((

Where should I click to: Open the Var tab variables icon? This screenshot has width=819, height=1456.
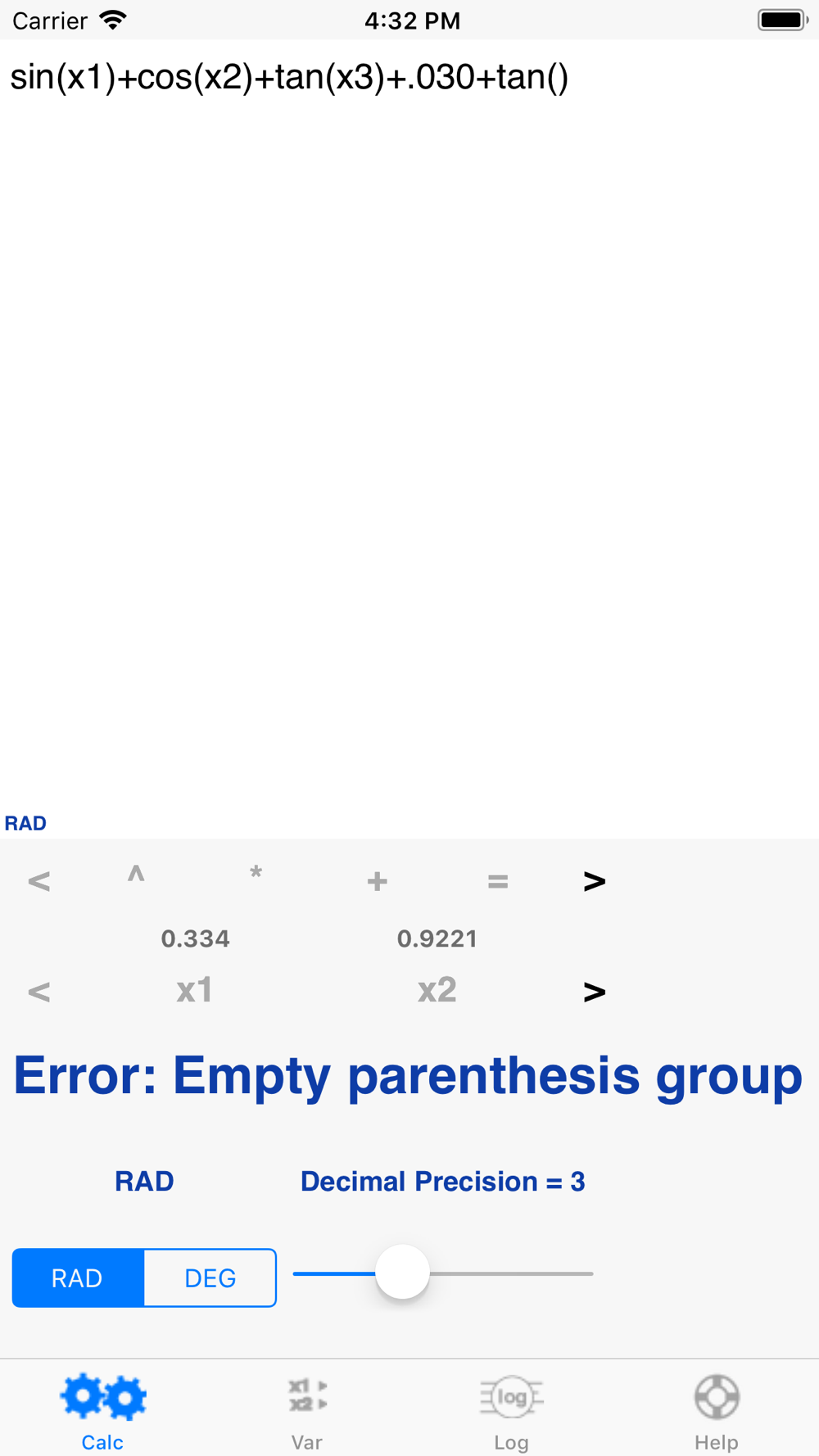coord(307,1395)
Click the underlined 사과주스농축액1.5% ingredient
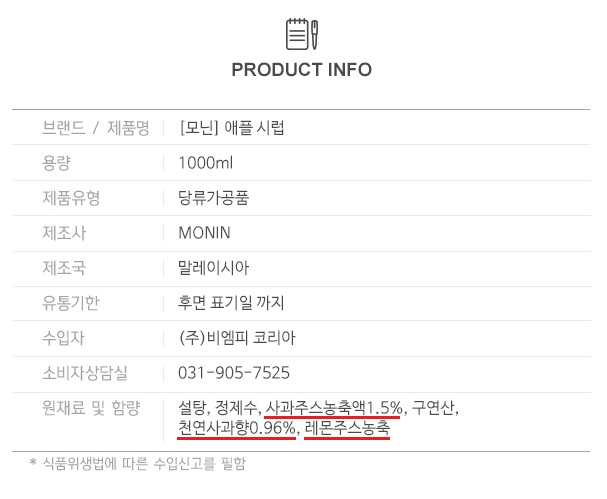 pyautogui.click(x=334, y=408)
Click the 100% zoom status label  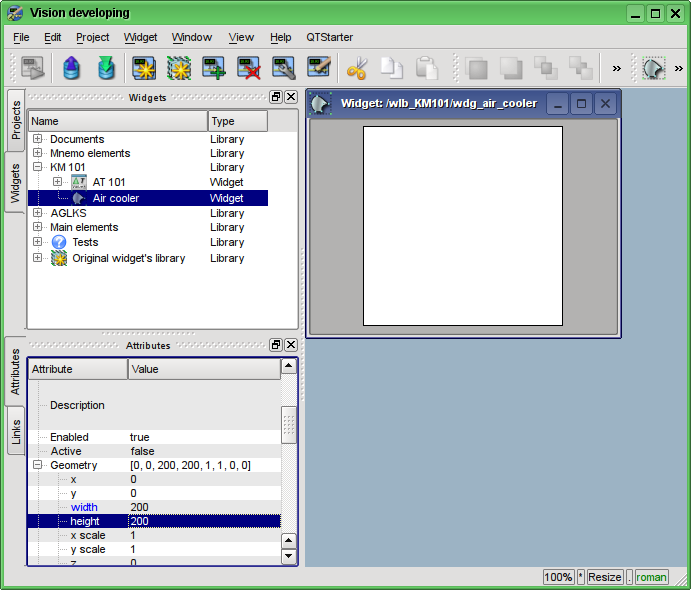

))

→ PROBLEM TO SOLVE: What's needed is an exact retyping of the records, pictures excluded.

→ RESPONSE:
Where should I click to: Open the Var tab variables icon? This screenshot has width=819, height=1456.
coord(307,1395)
Click the underlined 사과주스농축액1.5% ingredient
 pyautogui.click(x=334, y=408)
Click the 100% zoom status label  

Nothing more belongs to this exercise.